Circulating Proteomics and Risk of Atrial Fibrillation: A Systematic Review of Cohort Studies.

Atrial fibrillation (AF) is a common arrhythmia associated with significant morbidity and adverse outcomes. High-throughput proteomics offers a promising approach for identifying circulating biomarkers to improve AF risk stratification. This systematic review evaluated cohort studies published from 2010 to 2024 that employed proteomic approaches to investigate associations between circulating proteins and AF incidence. Studies were screened using predefined criteria, and proteins significantly associated with AF in fully adjusted models were extracted. Bioinformatics analyses, including pathway enrichment and protein-protein interaction (PPI) network mapping, were conducted to characterise the implicated biological processes.

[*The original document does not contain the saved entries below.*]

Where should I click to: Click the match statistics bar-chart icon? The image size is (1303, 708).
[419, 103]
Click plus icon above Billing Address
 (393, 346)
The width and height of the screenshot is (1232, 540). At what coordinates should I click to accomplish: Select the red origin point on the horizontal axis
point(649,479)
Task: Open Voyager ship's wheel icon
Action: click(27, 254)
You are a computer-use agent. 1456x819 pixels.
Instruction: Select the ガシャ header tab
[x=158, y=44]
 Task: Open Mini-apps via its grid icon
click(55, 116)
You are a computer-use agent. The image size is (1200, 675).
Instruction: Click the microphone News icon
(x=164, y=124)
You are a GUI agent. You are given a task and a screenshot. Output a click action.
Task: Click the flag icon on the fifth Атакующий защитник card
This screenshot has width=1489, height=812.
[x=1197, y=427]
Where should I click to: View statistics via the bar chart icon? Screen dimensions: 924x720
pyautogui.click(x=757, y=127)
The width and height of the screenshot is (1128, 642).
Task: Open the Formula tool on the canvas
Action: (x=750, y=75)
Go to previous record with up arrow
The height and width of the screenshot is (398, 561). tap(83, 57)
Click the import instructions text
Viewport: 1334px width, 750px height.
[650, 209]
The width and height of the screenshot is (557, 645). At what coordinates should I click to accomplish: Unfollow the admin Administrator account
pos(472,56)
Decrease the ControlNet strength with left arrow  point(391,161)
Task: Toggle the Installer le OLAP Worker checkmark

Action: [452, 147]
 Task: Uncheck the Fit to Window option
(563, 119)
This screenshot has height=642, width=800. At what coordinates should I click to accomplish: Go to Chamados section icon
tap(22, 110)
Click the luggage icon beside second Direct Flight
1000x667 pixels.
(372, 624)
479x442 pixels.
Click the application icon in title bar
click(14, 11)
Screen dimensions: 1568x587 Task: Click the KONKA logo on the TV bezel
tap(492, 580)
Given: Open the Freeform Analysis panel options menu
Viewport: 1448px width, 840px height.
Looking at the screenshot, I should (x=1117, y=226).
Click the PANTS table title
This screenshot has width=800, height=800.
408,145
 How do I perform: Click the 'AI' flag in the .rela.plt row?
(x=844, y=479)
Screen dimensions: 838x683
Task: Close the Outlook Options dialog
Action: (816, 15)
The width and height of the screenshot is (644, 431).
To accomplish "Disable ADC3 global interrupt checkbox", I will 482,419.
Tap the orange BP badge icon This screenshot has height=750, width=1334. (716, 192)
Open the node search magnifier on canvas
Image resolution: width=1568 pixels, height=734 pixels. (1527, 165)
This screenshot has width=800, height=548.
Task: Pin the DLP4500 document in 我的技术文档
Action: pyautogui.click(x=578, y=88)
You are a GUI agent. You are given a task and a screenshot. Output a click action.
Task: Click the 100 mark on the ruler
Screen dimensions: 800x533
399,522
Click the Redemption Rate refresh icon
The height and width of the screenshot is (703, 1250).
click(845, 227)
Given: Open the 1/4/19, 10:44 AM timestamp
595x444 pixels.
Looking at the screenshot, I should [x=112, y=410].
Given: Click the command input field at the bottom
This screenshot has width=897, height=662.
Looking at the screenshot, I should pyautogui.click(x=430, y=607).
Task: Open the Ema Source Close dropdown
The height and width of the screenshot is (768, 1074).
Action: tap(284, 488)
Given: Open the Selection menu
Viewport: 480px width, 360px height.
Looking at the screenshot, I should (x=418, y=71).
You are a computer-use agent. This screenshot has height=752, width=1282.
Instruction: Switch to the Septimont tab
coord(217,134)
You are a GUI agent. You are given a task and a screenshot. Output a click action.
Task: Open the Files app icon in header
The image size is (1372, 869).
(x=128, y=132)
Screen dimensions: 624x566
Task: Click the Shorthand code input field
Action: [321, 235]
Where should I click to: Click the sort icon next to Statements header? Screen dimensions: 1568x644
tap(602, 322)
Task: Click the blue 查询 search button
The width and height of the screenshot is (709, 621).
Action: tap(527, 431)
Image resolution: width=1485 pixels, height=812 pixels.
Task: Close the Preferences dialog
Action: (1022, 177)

Proteins reproducibly associated with AF across studies were further evaluated through drug target annotation and assessed for potential causal relationships using Mendelian randomisation (MR). In total, 111 proteins were identified across nine cohorts, with significant enrichment in pathways related to extracellular matrix organisation and cell adhesion. PPI analysis identified interleukin-6, matrix metalloproteinase-2 and C-reactive protein as central network hubs. Thirteen proteins were reproducible across at least two studies, with NT-proBNP consistently reported in eight cohorts, supporting its role as a robust and reliable biomarker of AF risk. Drug target analysis showed that four proteins-ANGPT-2, adrenomedullin, GDF15 and PLAUR-are currently under clinical investigation. MR analysis did not confirm causal associations between these proteins and AF, suggesting they may reflect disease-related processes rather than directly drive AF onset. This review highlights reproducible proteomic biomarkers and their functional networks in AF, providing a foundation for future studies focused on biomarker-guided prevention and therapeutic development. Trial Registration: PROSPERO number: CRD420251063038.